バッテリーに充電した電力は、バッテリーの電極と電解質によって化学的に貯められていて、倉庫に物を収めたというような物理的保管とは異なる。したがって、バッテリー内に生じた化学反応や、バッテリーが置かれている環境としての気温や湿度の違いにより、電力が徐々にではあるが自然に減ってしまう。
クルマの補器用バッテリーとして長年使われてきた12ボルト(V)の鉛酸バッテリーは、ひと月で4~8%ほど自己放電するといわれる。しばらくクルマに乗らずにいると、バッテリー上がりをするひとつの要因といえる。ただし、バッテリー上がりは鉛酸バッテリーの自己放電だけでなく、近年のクルマはキーを差し込まなくてもボタン操作で錠を開閉できるオートロック機能がついていたり、盗難防止の装置が働いていたりというように、待機電力といえる電気がずっと使われているので、そうした機能が電力を消費してもいる。
電気自動車(EV)の駆動用として用いられるリチウムイオンバッテリーはどうか?
リチウムイオンバッテリーも自己放電するが、それはひと月に1~5%ほどであるという。鉛酸バッテリーと比べかなり小さな値だ。しかも、車載バッテリーは容量が大きいので、自己放電で充電が空になってしまい、動かなくなるというようなバッテリー上がりの懸念はないに等しいのではないか。

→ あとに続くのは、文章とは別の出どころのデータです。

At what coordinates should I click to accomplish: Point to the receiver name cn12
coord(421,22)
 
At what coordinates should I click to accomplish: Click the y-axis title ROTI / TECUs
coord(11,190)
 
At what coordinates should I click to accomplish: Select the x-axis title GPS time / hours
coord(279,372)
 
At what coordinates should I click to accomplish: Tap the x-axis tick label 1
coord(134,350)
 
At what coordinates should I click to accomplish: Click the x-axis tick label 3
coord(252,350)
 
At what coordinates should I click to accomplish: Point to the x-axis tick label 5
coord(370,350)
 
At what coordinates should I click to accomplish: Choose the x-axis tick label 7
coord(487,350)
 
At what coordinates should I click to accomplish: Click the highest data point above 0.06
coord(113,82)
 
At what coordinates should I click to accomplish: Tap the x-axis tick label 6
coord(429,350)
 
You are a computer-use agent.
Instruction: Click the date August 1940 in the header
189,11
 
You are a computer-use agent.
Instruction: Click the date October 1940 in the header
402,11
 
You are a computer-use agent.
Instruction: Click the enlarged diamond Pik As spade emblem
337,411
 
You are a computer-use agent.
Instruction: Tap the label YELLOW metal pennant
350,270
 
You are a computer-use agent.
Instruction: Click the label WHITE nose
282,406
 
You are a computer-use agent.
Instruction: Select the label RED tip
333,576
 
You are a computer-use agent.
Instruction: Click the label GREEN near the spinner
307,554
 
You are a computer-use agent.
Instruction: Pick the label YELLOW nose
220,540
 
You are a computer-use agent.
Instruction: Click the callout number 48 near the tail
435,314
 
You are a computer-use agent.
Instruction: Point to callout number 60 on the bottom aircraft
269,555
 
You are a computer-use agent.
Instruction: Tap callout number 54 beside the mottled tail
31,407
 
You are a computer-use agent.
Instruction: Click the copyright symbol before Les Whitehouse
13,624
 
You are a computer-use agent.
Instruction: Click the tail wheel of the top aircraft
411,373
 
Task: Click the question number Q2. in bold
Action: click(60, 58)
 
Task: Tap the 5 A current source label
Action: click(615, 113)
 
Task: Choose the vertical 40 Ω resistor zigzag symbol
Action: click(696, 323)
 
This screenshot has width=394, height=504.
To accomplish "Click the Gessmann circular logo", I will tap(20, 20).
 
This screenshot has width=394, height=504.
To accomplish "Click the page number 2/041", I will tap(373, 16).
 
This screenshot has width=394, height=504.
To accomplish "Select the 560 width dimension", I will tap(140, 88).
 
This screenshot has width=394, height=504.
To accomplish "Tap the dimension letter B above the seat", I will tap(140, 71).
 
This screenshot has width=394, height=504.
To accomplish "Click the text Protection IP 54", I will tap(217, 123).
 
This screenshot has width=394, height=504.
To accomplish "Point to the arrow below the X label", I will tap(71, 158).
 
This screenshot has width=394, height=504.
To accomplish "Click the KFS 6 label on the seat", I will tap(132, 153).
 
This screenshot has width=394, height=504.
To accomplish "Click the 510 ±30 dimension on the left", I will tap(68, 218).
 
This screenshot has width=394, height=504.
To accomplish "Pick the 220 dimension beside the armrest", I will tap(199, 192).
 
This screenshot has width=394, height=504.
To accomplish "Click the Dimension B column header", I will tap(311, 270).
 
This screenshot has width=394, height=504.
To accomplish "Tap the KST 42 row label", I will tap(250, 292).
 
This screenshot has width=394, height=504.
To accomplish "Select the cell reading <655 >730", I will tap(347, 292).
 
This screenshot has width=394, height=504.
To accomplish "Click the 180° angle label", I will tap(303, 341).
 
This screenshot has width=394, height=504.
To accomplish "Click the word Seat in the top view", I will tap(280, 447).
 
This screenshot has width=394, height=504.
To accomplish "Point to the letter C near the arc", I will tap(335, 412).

では、EVで補器用として使われる鉛酸の12Vバッテリーは、どうなのか?
もちろん、鉛酸バッテリーとしての特性に変わりはない。とはいえ、そもそもEVには駆動用リチウムイオンバッテリーに大容量の電力が貯めてあるので、電気そのものは存在するのだから、そこから鉛酸バッテリーへ充電を行うことで、エンジン車で起こりがちなバッテリー上がりで始動できない懸念は減るだろう。
ただし、自動車メーカーによっては、駆動用リチウムイオンバッテリーから駐車中でも鉛酸バッテリーへ電力を提供し、バッテリー上がりを防ぐ機能を備えていない例もあるようだ。この場合は、EVといえども、長期間駐車したままにしておくと、そもそも鉛酸バッテリーの電力がないことにより、起動しなくなる恐れはある
ハイブリッド車で多く使われてきたニッケル水素バッテリーは、自己放電が多いといわれる。ひと月で30%に及ぶこともあるようだ。EVにニッケル水素バッテリーが使われない理由がそこにありそうだ。もちろん、EVの開発初期段階では、鉛酸バッテリーより容量が大きいのでニッケル水素を搭載し、一充電走行距離を伸ばしてきた経緯がある。
しかし、ニッケル水素バッテリーの多くがハイブリッド車(HV)で用いられてきた背景にあるのは、基本的にエンジンで発電したり、走行中の回生により充電したりすることでクルマは走り、充電による大容量の電力への依存度が低いことが、ニッケル水素バッテリーの特性に適していたといえるからではないか。